Reloving America Summer 2013: “Ben Revived” in Ben Wheeler

Ben-Wheeler

I just spent two weeks in Ben Wheeler, TX. Population unknown because, well, there are no city lines. But according to Wikipedia – the knower of everything, even the unknown – the population is 425.

When my mother first saw Ben Wheeler on my summer itinerary she asked me why I hadn’t told her I was seeing someone new. “Seeing someone?” I asked in confusion. “Ben Wheeler?” she responded. “Ha!!” I couldn’t contain my amusement. “That’s the name of the city, Mom,” I laughed. “Oh!” she responded, followed by a look of bewilderment. “Where’s that?”

I got that kind of response a lot when sharing my summer itinerary. My friends in Italy, on the other hand, who had studied Ben Wheeler with me in our urban planning class, couldn’t wait for me to get there. When my trip was confirmed we immediately got on google earth and happened to find a building with the word “salon” on it in the middle of what appeared to be a small concentration of buildings, which I have since learned were photographed before the area’s transformation. Was this downtown perhaps? “Looks like you have a spa date, Peggy!” laughed my friend Lauren. “I’m going to like every post you make on Facebook from Ben Wheeler, TX,” she giggled sincerely, perched on a chair in our favorite hangout in Bologna, Italy.

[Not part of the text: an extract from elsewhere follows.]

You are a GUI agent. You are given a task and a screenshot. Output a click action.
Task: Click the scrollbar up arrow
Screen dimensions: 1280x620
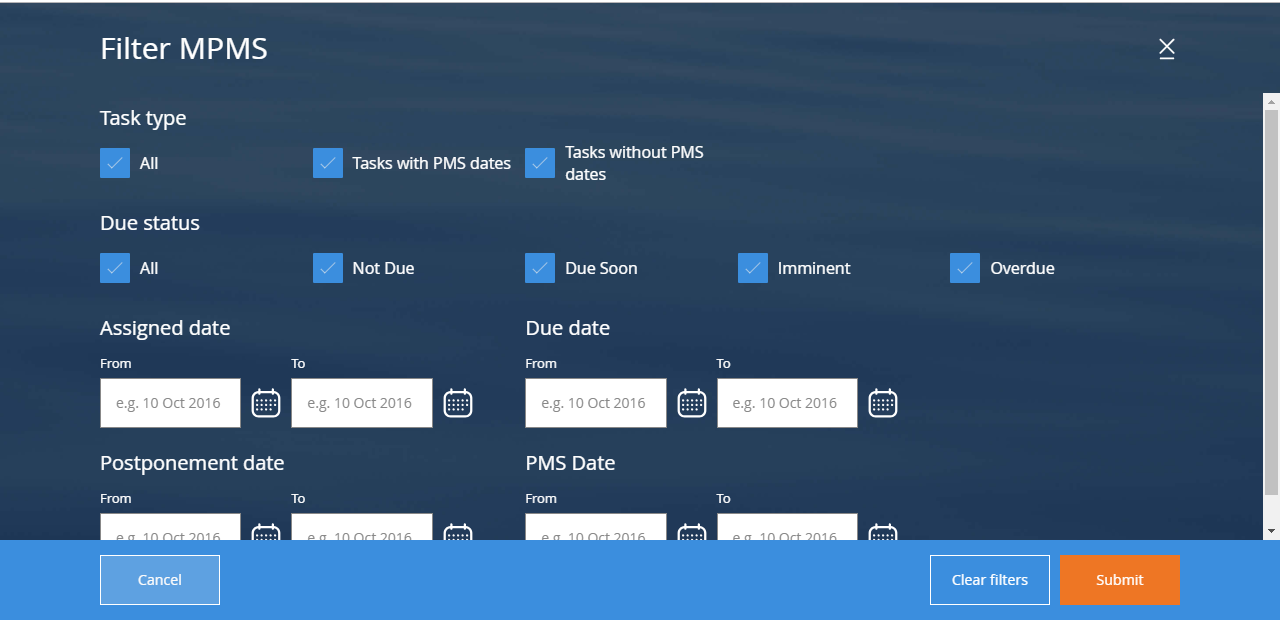coord(1271,101)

My friend from Austin messaged me when he found out about the trip. “Why Ben Wheeler? Why not Austin or Houston or Dallas?” My answer was simple – I was researching Ben Wheeler. After three years of following the transformation of this forgotten little place in East Texas as it blossomed into a little community with the help of a man with a heart, a checkbook, and a vision, I was as curious as curious could be about what I would find.

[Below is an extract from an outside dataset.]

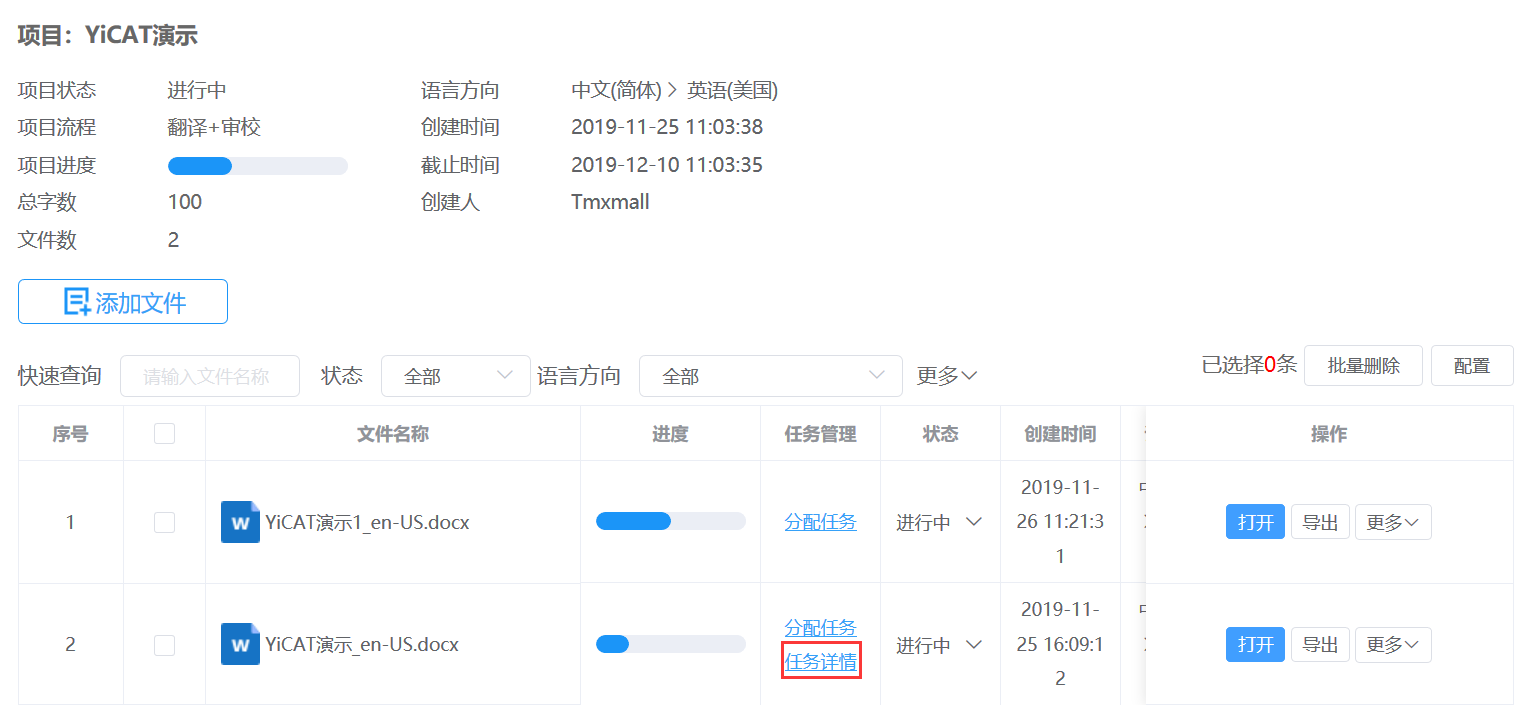Open the 状态 filter dropdown
The image size is (1533, 705).
(455, 376)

As it turns out, my wildest imagination couldn’t have prepared me for what I had in store. Now, don’t get me wrong – Ben Wheeler absolutely delivered on what Texas does best. I got my fair share of unsweet tea, fried pickles, big trucks, ranch dressing, cowboy boots, four-wheelin’, opinionated white guys, huntin’ stories, Obama jokes, guns, critters, and Coors light (imagine this said with an East Texas twang).

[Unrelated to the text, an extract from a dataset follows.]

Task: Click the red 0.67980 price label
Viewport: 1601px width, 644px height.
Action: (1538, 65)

_MG_0956 - Ben Wheeler, Texas

But the surprises came just as quickly. My first big one was on the drive from the airport. “There are lakes in Texas!?” I exclaimed naively as we drove by a beautiful town nestled along the banks of a man-made lake. This was a shock. I love the Texas landscape, and with a few lakes in the mix I am a happy tourist, happily enjoying a relaxing afternoon suntanning by the lake and sipping unsweet tea.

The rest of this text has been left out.